What Europe Can Learn From the Law and Justice Party’s Victory in Poland

The EU must remain vigilant about threats to liberal democracy in Poland, but European leaders must also accept that PiS’s electoral success is reflective of its ability to deliver on things that other political parties in Europe have long neglected.

Expert comment Published 15 October 2019 2 minute READ

Dr Angelos Chryssogelos

Former Associate Fellow, Europe Programme

The button of a PiS supporter on election day. Photo: Getty Images.

The button of a PiS supporter on election day. Photo: Getty Images.

The Polish election on 13 October resulted, as expected, in a victory for of the ruling Law and Justice party (PiS).

But despite again securing a slim majority in parliament, it has not been wholly a triumph for PiS. And though there continue to be concerns about the party’s authoritarian tendencies, the election has illuminated some important nuances to its support and appeal, which hold lessons for politics across Europe.

Even though some opinion polls had suggested PiS were close to winning a supermajority in parliament that would have allowed it to pursue constitutional changes, the party fell short of that target, while it lost its majority in the Senate. Thus, while PiS may well renew its efforts to consolidate its control over the state apparatus and the media or meddle with the justice system, it becomes much more difficult with the opposition controlling the Senate and being able to scrutinize laws or have a say in the appointment of public officials.

Most importantly, the election result has shown that while Polish citizens were willing to reward a party that delivered on promises of economic growth and redistribution, they were not ready to hand a blank cheque for full-blown institutional realignment to PiS. Tellingly, many moderate candidates in PiS lists performed quite well among the party’s voters.

Even though they rewarded a party that at times employed harsh rhetoric against Brussels, Polish voters have long expressed some of the strongest rates of support for EU membership, according to Eurobarometer surveys. The government has also faced massive protests against its most radical initiatives, such as reform of the judicial system and a law to almost completely ban abortion that was ultimately scrapped.

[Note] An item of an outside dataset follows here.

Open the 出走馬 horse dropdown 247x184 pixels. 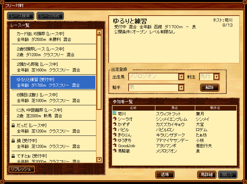click(181, 77)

It is therefore more likely that the party’s radicalism kept it from increasing its share, rather than helping it to secure victory.

This is not to say that the threat of illiberalism does not remain alive in Poland. But it shows that the degree of PiS dominance in Poland has never been comparable to that of Fidesz in Hungary, with which it is often compared.

This was reflected in the party’s own rhetoric. In the election campaign the government mostly focused on its economic record, recognizing that much of its support is conditional on conventional measures of political success like voter welfare. PiS may not give up on its ambition to establish a ‘new Polish republic’, but the elections have made it clear that economic stability rather than political radicalism will ensure its longevity in power – with the latter perhaps even being a liability as the party experiences fatigue in office.

Similarly, despite the government’s antagonistic stance towards the EU on various issues, PiS never entertained ideas of withdrawing from the EU, as some of its critics feared earlier in its term. With the Polish economy deeply entwined with the European market and Poland expecting – probably for the last time – to receive substantial subsidies from the next EU budget, EU membership is a necessary precondition for the economic success for which PiS is claiming credit.

With the pro-European left returning to parliament but also an extreme party of the right winning representation, the next government will have a difficult balancing act as it tries to draw on the benefits of EU membership while maintaining its defiant image towards Brussels.

Ultimately, beneath the rhetoric and the posturing, PiS is a party that has shrewdly combined popular policies from the left and right, fulfilling promises of both cultural sovereignty and economic redistribution. Its reelection should not come as a surprise given that it fulfilled its electoral pledges by delivering some of the things that many voters in western Europe also crave but that mainstream parties there have largely failed to provide.